[Start of Attachment]

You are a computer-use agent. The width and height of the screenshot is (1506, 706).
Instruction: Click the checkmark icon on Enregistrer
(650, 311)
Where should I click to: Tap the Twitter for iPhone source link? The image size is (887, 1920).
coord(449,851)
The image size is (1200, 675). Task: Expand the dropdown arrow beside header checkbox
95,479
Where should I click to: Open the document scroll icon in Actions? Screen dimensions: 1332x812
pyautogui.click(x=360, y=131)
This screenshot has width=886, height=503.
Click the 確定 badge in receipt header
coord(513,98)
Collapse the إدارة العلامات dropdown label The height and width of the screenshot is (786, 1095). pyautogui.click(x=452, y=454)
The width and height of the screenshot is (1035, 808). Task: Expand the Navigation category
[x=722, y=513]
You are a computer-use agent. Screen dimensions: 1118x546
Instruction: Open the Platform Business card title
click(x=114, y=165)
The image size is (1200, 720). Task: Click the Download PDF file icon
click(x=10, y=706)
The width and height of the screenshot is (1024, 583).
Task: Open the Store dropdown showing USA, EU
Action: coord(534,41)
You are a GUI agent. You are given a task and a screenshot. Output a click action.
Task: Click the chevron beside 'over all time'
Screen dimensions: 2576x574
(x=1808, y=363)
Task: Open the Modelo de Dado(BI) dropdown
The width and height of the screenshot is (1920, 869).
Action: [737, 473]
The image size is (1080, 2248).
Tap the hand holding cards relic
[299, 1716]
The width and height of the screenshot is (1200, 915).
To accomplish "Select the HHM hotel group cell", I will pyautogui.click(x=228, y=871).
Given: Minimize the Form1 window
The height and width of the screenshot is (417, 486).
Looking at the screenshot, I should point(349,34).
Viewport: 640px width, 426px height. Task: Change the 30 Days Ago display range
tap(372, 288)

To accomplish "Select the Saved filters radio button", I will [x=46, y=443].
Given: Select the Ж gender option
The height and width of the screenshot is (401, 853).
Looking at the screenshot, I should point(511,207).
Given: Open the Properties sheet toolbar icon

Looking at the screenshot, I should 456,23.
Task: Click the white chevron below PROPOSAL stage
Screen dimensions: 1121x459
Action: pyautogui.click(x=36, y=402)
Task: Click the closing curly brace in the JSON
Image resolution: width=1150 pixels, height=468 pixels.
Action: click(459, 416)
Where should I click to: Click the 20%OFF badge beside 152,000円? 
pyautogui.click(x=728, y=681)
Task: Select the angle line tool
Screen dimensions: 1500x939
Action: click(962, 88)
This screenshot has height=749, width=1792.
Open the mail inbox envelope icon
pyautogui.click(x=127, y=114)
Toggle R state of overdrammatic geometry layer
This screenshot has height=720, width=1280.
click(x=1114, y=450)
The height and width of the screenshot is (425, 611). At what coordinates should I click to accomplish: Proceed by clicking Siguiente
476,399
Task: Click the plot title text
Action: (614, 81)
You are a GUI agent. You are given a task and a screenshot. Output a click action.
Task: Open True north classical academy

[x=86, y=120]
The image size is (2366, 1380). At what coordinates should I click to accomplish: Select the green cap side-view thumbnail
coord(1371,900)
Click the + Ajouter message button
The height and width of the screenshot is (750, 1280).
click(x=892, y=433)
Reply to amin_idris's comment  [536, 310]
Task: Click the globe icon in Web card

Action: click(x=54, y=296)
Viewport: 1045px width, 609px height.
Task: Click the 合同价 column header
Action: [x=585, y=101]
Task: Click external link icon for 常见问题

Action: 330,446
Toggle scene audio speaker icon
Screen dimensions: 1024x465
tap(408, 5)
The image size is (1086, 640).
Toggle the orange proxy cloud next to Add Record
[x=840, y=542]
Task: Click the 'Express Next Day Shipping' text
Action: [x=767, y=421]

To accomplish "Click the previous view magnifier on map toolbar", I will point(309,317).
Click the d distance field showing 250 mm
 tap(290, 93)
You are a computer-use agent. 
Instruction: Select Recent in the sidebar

[End of Attachment]

Aim of the exercise »
Wherever "computer" appears in a line of the entries, copy that line.

Solution to the problem »
You are a computer-use agent. The width and height of the screenshot is (1506, 706).
You are a computer-use agent. Screen dimensions: 1118x546
You are a computer-use agent. 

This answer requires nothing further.